Der Eisenbahnbau bestimmte im 19. Jahrhundert immer mehr die Standortgunst der Region. 1864 wurde der Bahnhof Langnau als Endstation der Eisenbahnteilstrecke Bern-Langnau eröffnet. Seit 1875 besteht die durchgehende Eisenbahnlinie Bern-Luzern über Langnau. 1881 wurde Langnau auch Endstation der Linie Burgdorf-Langnau. Mit der Eröffnung des Gotthardtunnels 1882 bot die Reise von Bern über Langnau nach Luzern die schnellste Verbindung in den Süden. Dies bis zur Eröffnung des vom Staate Bern massgeblich mitgetragenen Lötschbergtunnels 1913. Der Ausbau der Verkehrswege trug zu einer starken Wandlung des einstigen Bauerndorfes bei.
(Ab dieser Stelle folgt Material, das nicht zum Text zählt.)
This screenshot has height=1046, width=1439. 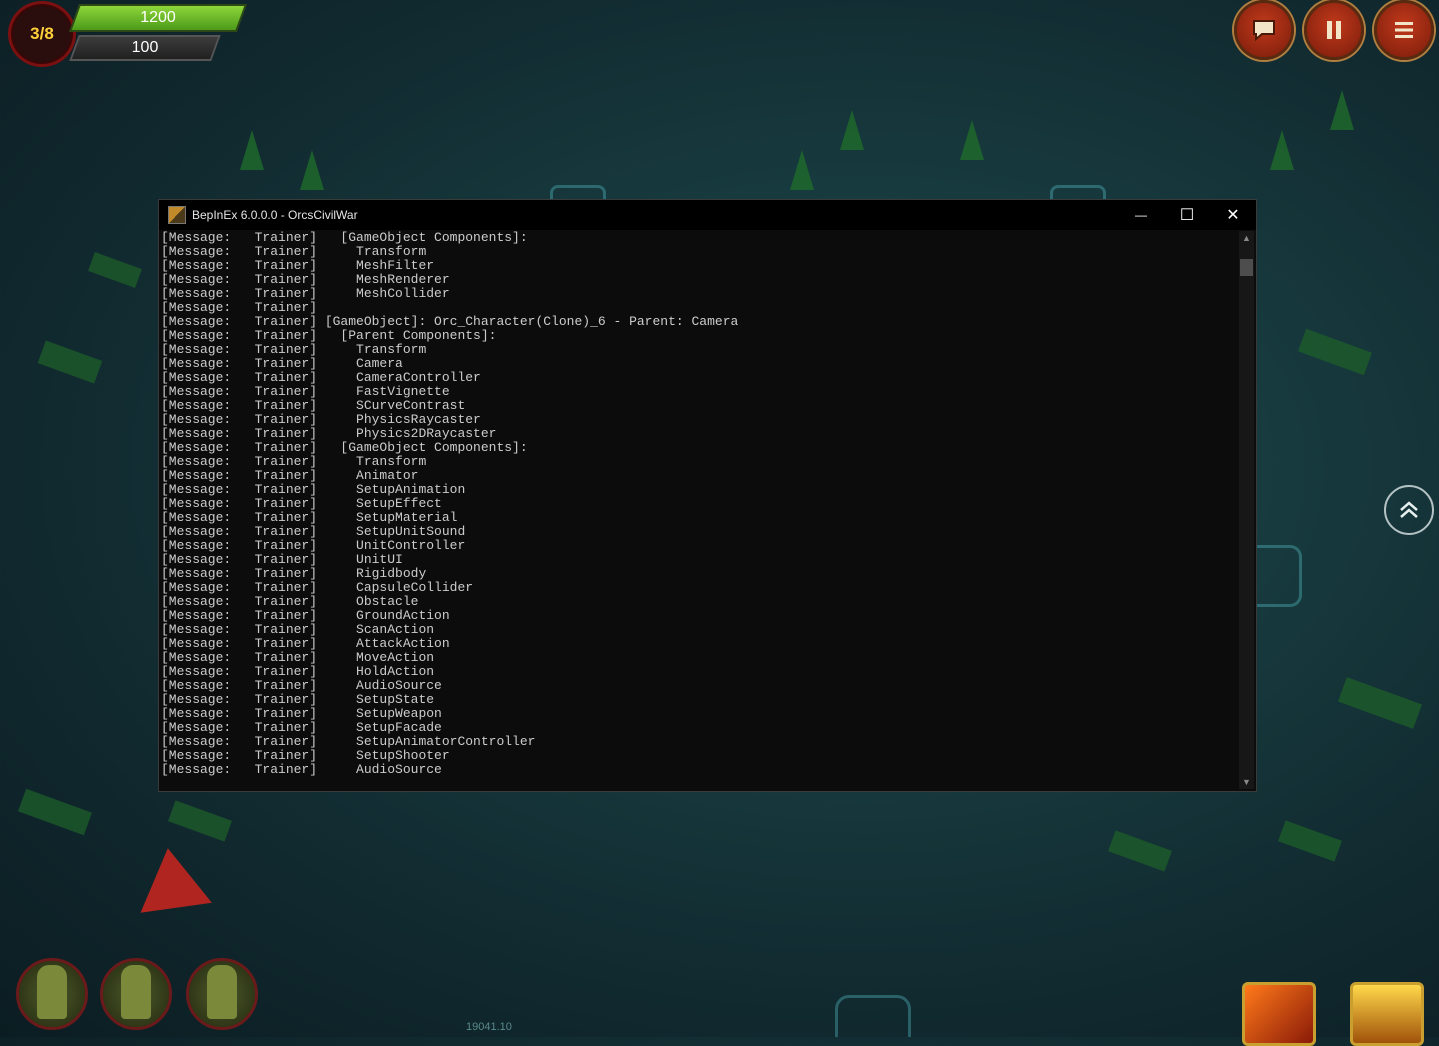 I want to click on console-line: [Message: Trainer] MoveAction, so click(x=298, y=658).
Im Gegensatz zu seinen nach wie vor ländlichen Aussenbezirken ist das Dorf heute von eher urbanem Charakter. Die Ansiedlung von Kleingewerbe-, Handels- und Industriebetrieben führte zu einer nachhaltigen Veränderung.

Altes Dokument mit SiegelGeschichte erleben

Die Geschichte Langnaus kann auf einem Rundgang durchs Dorf entdeckt werden. Im „Chüechlihus", dem Langnauer Regionalmuseum, sind viele alte Gebrauchs- und Kunstgegenstände ausgestellt. Besonders erwähnt sei die „Micheli-Schüppach-Stube", die an den weit über die Landesgrenzen hinaus bekannten Wunderdoktor erinnert.